A deal would be a major surprise for AT&T, which has made a number of moves in the past three years to chip away at the sizable debt it piled up from the acquisition of Time Warner. That $81 billion deal, which closed in 2018 after a federal antitrust trial, was followed by the shedding of a number of assets. Net debt for AT&T stood at $169 billion as of the end of the first quarter in March, despite divestitures ranging from a 10% stake in Hulu to the new corporate headquarters building in Manhattan to anime brand Crunchyroll. The company estimates debt will decline to $154 billion by the end of 2021.

AT&T in February took a big step toward moving the lagging satellite pay-TV operator DirecTV off its balance sheet, selling 30% of it to private equity firm TPG. The spinout valued the enterprise at $16.25 billion, a steep discount from the $49 billion AT&T paid to acquire DirecTV in 2015. Just prior to the TPG transaction, the company announced a $15.5 billion writedown on the DirecTV assets.

Given that AT&T makes more than 80% of its total revenue in the thriving area of wireless and broadband, with significant investments in 5G technology designed to keep things humming, entertainment has long been an uncertain fit. The Time Warner and DirecTV deals were engineered by Randall Stephenson, who departed AT&T as CEO last year. Successor John Stankey is an AT&T lifer who has repeatedly articulated the virtue of marrying wireless assets with film and TV, but the execution of that has not bowled over investors. AT&T stock has been locked in a narrow range around $30 a share for the past two years as media rivals, especially Disney, have seen their stocks prosper due to Wall Street enthusiasm about their progress in streaming.
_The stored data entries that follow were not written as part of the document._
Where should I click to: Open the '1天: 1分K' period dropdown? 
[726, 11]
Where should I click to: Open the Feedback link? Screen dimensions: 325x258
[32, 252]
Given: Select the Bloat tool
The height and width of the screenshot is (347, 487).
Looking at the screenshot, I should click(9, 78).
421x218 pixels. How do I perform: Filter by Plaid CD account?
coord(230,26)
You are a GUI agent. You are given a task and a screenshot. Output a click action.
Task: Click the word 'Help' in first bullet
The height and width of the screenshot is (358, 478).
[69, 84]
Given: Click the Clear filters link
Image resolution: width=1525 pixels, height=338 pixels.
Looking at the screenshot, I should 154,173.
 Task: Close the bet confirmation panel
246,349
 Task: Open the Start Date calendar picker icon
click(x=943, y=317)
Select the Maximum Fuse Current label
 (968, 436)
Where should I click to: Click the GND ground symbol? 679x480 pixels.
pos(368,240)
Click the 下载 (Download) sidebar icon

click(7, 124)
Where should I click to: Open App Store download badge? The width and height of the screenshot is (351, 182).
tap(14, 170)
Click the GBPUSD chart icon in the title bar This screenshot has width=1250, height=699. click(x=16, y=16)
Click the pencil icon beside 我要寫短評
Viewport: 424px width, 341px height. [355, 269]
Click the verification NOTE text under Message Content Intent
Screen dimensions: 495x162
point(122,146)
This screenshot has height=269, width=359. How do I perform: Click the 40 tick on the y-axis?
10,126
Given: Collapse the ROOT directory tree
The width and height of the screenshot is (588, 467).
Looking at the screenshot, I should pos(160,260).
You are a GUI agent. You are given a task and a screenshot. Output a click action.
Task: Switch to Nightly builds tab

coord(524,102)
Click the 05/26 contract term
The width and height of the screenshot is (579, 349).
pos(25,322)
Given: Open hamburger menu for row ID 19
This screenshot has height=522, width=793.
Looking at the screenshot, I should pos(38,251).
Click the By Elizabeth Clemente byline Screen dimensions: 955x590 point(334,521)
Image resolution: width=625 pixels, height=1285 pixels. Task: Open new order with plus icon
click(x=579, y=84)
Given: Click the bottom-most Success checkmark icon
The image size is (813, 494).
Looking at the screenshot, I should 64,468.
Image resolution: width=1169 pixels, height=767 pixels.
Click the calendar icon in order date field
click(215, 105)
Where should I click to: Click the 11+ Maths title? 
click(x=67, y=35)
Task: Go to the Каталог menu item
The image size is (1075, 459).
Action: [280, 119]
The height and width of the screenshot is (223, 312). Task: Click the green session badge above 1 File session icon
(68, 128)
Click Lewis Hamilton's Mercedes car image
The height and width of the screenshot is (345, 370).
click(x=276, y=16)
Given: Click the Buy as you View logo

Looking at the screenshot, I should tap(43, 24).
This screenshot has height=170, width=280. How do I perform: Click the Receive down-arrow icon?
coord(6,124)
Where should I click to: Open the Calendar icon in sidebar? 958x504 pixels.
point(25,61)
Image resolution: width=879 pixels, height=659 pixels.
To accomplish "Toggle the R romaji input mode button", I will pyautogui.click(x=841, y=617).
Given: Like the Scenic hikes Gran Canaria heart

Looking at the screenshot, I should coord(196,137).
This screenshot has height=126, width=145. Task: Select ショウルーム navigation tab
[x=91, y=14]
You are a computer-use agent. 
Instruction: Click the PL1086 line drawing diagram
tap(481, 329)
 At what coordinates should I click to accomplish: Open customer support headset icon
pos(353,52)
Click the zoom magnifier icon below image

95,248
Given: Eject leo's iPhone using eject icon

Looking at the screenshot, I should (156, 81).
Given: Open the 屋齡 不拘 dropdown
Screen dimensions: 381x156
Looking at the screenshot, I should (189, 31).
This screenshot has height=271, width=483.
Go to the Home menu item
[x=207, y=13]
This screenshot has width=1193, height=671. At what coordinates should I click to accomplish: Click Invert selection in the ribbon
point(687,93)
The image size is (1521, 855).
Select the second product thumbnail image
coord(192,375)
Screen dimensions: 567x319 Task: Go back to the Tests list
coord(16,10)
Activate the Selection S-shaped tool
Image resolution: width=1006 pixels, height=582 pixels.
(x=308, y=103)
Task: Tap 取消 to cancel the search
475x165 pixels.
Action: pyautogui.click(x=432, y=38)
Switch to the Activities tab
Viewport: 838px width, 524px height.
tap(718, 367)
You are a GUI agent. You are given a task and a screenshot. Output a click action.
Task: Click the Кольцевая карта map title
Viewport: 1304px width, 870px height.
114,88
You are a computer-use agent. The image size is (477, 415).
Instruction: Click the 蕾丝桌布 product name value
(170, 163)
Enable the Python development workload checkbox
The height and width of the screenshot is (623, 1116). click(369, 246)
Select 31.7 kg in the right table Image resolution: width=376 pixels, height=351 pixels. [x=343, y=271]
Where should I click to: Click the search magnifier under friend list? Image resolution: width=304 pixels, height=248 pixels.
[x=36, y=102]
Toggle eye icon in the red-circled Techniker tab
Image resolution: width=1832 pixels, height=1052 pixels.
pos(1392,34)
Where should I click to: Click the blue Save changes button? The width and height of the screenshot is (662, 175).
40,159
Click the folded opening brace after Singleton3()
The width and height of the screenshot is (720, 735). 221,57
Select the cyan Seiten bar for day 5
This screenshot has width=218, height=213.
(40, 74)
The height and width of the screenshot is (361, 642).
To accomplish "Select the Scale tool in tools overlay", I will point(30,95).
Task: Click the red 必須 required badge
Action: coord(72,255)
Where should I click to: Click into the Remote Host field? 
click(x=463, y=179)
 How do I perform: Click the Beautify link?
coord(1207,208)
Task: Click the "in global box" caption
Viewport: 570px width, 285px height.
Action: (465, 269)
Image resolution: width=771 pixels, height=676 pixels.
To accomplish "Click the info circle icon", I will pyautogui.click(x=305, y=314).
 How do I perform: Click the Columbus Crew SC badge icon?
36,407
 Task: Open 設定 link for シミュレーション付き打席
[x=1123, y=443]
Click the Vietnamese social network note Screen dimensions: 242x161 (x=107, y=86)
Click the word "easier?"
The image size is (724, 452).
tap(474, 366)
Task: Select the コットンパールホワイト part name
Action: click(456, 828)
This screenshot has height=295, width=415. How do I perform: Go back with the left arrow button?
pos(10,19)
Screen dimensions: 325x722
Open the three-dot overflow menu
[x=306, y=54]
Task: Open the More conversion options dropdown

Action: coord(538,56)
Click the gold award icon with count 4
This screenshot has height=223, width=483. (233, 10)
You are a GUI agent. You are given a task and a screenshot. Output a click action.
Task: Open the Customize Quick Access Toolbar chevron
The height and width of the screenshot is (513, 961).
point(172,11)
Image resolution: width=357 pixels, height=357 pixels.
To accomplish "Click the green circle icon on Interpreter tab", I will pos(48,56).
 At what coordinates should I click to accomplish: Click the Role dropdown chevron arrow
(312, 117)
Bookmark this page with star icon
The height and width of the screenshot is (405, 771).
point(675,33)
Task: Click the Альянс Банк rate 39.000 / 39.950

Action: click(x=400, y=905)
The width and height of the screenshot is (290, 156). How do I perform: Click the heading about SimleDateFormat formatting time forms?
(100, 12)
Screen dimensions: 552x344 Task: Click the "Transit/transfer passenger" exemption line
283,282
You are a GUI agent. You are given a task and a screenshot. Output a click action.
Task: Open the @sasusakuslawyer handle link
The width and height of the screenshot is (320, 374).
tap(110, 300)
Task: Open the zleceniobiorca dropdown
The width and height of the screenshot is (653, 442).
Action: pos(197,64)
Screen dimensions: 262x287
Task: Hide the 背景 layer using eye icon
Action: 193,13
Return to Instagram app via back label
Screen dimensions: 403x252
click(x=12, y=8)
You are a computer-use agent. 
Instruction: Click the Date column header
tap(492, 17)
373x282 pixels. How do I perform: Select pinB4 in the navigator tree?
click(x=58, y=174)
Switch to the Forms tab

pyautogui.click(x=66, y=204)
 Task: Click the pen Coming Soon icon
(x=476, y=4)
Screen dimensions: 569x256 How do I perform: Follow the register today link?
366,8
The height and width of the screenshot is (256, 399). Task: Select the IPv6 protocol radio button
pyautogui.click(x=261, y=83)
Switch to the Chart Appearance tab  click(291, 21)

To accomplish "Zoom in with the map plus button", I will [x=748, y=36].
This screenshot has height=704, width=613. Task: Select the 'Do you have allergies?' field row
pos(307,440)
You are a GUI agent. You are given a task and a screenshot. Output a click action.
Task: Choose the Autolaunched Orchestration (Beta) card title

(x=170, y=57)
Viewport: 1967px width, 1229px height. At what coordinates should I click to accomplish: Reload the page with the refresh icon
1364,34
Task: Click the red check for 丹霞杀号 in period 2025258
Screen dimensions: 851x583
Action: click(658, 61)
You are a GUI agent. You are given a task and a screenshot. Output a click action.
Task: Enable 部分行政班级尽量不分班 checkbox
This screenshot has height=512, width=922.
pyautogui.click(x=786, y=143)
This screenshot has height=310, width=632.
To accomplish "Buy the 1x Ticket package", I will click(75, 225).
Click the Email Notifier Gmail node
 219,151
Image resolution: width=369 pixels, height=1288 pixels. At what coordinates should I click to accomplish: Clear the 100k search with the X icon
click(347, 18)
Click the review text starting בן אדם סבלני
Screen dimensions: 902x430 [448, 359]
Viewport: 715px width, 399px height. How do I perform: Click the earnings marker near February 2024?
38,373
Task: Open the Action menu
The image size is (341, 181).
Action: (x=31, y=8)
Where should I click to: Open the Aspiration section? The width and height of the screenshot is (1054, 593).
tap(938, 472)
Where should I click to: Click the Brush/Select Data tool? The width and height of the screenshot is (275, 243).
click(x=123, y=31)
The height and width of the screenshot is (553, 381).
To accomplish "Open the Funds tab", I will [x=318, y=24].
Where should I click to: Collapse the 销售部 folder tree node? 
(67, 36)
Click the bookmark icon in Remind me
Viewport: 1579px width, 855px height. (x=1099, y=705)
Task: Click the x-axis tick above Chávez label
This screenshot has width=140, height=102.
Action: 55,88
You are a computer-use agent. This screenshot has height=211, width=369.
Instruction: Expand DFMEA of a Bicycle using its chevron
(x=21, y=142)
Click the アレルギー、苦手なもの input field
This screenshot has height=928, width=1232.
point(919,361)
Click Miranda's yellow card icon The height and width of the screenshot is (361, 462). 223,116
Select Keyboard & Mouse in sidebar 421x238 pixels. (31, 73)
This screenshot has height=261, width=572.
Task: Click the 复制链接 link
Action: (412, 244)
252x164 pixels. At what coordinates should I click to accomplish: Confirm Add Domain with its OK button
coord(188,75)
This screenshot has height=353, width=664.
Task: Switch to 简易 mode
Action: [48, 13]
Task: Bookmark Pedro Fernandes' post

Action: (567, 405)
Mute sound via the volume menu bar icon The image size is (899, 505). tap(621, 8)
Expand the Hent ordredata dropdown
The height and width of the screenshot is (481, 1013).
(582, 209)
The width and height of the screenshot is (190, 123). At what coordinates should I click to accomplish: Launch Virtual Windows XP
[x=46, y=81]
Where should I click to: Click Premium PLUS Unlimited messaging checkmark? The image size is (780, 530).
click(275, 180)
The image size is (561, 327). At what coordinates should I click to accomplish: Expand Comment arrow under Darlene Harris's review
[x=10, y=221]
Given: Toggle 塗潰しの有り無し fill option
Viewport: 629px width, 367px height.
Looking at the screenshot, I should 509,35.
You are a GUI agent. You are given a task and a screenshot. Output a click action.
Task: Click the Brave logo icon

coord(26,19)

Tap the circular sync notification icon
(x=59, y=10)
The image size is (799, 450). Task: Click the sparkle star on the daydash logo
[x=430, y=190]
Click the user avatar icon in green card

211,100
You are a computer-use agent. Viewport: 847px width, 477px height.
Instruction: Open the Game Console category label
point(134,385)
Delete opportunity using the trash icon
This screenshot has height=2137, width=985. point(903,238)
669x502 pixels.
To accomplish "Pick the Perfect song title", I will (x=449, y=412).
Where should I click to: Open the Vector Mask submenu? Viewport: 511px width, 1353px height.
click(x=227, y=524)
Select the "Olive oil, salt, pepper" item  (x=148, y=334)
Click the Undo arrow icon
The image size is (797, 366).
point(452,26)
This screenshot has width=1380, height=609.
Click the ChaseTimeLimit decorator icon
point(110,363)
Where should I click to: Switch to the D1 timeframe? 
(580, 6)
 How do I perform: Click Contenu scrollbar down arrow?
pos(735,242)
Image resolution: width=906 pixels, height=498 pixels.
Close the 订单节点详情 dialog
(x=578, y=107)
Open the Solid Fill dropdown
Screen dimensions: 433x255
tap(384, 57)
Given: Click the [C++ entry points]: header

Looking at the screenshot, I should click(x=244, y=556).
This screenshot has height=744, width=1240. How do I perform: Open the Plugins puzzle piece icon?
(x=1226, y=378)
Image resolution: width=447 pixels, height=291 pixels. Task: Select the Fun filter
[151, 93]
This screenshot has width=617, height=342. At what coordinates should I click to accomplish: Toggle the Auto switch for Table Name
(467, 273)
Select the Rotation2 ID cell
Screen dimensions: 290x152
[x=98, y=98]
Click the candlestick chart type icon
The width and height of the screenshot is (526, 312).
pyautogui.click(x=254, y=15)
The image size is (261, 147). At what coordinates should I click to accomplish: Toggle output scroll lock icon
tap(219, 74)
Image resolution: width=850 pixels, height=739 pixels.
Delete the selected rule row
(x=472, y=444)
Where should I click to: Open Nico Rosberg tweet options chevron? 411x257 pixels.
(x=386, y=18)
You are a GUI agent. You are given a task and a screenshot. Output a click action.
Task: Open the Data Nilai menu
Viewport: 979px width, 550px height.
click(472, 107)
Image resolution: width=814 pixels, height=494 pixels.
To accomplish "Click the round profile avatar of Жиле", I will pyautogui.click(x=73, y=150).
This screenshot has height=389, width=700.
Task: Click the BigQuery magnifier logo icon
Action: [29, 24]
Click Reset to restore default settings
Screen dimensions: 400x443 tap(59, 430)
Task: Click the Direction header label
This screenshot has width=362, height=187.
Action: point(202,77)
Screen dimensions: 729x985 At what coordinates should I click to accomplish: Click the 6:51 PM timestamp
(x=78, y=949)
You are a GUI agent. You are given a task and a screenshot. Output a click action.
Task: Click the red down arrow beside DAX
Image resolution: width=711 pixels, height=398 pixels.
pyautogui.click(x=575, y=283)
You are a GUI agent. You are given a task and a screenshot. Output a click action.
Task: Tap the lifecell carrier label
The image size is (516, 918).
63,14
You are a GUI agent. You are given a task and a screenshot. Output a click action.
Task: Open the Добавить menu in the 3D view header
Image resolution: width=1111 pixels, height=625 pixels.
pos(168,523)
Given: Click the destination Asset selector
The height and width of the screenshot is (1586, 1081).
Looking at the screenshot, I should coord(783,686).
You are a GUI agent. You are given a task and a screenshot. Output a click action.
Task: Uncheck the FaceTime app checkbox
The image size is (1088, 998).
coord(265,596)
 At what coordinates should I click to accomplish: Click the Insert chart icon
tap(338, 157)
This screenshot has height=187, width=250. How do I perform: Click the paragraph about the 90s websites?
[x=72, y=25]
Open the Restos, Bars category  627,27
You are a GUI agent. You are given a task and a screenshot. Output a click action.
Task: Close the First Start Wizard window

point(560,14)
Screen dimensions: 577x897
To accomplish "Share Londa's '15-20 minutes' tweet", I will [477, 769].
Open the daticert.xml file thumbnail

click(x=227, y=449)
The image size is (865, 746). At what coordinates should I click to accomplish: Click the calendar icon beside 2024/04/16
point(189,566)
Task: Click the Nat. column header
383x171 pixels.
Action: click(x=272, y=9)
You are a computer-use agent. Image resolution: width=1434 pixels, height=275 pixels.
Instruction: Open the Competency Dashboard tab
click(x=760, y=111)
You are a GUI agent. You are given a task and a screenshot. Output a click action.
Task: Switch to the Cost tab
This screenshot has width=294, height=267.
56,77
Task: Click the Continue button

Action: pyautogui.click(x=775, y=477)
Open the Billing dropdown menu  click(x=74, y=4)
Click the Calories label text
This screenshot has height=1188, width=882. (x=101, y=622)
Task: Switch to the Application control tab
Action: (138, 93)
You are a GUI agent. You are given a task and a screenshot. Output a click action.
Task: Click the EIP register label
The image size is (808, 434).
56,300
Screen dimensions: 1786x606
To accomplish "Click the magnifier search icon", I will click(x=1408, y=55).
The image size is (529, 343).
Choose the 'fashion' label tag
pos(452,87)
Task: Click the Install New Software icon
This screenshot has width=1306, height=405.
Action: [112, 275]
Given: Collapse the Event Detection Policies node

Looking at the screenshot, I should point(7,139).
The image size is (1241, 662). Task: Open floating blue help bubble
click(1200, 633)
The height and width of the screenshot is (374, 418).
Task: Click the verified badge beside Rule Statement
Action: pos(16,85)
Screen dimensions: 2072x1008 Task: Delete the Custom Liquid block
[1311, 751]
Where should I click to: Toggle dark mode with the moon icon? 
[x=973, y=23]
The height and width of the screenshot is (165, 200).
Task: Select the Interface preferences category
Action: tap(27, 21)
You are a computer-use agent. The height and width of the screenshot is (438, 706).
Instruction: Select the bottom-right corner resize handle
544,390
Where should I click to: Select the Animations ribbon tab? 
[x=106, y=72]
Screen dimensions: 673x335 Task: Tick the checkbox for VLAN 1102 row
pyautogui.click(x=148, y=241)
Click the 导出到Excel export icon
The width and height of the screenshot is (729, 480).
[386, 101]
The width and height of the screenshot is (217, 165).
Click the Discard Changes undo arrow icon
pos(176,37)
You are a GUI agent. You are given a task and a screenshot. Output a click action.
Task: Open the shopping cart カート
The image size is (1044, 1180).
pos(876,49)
Discovery absorbed Scripps Networks Interactive in a $14.6 billion transaction that closed in 2018. After the combined company managed through a period when all cable programmers saw viewership and advertising decline, it shifted to direct-to-consumer streaming this year. Last month, the company said it had reached 13 million subscribers, but the expense of rolling it out took a toll on first-quarter income.